__Objective__: Find every line in the items below that contains the word "pixels" and copy each one.

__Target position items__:
——

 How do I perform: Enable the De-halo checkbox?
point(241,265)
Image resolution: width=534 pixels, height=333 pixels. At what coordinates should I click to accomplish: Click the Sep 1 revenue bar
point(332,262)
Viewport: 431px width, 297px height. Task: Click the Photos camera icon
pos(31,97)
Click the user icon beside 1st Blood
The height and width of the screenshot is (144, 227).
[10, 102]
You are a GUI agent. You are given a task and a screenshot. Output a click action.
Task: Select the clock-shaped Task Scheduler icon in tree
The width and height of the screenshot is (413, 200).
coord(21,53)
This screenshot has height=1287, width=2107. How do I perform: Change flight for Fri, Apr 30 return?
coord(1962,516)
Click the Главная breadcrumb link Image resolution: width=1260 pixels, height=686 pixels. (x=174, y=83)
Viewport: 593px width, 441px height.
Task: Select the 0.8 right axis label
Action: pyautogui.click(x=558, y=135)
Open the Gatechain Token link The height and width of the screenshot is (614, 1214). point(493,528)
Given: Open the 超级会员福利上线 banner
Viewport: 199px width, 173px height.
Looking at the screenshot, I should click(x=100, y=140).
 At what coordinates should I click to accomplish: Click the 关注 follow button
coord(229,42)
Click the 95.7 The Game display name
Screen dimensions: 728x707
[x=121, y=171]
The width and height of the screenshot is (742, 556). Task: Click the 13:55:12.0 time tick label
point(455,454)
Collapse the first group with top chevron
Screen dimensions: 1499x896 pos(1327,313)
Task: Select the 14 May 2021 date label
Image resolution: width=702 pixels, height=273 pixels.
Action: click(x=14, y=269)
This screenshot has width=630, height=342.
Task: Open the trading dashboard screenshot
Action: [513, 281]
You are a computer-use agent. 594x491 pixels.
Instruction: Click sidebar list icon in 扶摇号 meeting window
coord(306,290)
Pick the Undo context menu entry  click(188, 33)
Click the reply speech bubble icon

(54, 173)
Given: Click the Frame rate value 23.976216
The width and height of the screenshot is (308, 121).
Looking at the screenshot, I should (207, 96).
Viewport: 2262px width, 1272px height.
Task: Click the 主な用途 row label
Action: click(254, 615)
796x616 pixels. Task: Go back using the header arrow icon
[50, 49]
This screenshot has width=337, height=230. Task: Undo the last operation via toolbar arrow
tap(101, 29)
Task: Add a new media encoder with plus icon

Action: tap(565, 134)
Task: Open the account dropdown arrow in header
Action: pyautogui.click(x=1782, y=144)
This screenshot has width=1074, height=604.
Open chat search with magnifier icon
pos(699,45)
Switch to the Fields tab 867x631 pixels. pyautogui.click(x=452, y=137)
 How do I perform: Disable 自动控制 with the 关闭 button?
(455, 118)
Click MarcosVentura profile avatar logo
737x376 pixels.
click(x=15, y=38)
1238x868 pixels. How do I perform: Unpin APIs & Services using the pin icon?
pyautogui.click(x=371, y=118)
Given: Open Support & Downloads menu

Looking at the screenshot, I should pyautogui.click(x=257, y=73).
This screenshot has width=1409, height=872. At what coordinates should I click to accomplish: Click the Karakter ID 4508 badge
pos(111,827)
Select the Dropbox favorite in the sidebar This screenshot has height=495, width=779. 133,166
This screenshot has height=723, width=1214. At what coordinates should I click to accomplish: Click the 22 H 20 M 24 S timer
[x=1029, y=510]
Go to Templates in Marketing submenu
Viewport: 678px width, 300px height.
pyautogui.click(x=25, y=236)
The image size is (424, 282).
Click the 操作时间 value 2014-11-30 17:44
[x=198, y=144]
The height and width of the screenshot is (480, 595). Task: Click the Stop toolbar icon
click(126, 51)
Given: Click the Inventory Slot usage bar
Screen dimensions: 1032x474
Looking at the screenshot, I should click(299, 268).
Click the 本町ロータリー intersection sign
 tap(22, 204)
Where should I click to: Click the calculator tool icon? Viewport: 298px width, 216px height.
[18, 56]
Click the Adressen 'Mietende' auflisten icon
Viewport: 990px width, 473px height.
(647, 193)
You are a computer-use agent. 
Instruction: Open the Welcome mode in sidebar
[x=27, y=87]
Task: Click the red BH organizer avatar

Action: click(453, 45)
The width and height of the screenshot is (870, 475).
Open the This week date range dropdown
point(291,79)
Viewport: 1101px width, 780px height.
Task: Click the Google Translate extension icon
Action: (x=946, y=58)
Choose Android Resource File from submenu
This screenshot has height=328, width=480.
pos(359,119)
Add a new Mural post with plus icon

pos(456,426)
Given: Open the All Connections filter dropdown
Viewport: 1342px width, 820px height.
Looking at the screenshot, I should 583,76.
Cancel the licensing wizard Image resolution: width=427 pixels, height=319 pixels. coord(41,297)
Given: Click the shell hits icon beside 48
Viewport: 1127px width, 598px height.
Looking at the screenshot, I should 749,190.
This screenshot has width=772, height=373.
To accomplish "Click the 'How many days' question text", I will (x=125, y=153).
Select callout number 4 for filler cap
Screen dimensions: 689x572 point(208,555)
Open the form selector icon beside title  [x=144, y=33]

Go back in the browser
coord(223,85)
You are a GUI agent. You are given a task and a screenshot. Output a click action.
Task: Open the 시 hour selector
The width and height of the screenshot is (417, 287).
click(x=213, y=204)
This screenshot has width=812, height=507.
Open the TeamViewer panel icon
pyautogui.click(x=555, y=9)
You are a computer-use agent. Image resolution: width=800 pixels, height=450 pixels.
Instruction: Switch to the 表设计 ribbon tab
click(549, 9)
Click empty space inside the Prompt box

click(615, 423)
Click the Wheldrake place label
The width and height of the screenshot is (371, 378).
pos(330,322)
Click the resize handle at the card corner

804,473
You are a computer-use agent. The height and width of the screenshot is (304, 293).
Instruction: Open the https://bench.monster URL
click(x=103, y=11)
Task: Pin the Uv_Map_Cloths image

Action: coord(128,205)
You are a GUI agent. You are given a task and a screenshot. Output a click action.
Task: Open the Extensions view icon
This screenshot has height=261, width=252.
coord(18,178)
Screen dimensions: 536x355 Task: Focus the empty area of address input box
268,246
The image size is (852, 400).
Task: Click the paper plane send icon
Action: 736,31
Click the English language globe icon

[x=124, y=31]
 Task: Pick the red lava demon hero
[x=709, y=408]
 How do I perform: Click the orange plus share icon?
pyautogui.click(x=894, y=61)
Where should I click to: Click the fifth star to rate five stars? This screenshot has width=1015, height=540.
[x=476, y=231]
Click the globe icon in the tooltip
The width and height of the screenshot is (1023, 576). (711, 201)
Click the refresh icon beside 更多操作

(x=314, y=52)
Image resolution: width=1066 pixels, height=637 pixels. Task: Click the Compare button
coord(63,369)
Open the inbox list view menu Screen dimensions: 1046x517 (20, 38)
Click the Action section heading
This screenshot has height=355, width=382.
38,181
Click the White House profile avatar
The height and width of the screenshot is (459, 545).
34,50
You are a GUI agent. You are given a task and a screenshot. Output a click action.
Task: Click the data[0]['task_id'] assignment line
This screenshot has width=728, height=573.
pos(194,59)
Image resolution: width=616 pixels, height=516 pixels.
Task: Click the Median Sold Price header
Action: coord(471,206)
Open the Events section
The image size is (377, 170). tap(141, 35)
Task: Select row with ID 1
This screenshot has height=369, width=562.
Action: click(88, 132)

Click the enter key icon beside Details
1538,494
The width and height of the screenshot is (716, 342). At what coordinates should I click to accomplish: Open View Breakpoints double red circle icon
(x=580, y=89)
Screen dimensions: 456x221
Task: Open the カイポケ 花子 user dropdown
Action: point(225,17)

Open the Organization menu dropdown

——

__Reply to the exercise__:
Image resolution: width=534 pixels, height=333 pixels. At what coordinates should I click to accomplish: Click the Sep 1 revenue bar
Click the Главная breadcrumb link Image resolution: width=1260 pixels, height=686 pixels. (x=174, y=83)
Image resolution: width=702 pixels, height=273 pixels.
You are a computer-use agent. 594x491 pixels.
796x616 pixels. Task: Go back using the header arrow icon
Switch to the Fields tab 867x631 pixels. pyautogui.click(x=452, y=137)
737x376 pixels.
1238x868 pixels. How do I perform: Unpin APIs & Services using the pin icon?
Cancel the licensing wizard Image resolution: width=427 pixels, height=319 pixels. coord(41,297)
You are a computer-use agent. Image resolution: width=800 pixels, height=450 pixels.
Image resolution: width=1066 pixels, height=637 pixels. Task: Click the Compare button
Image resolution: width=616 pixels, height=516 pixels.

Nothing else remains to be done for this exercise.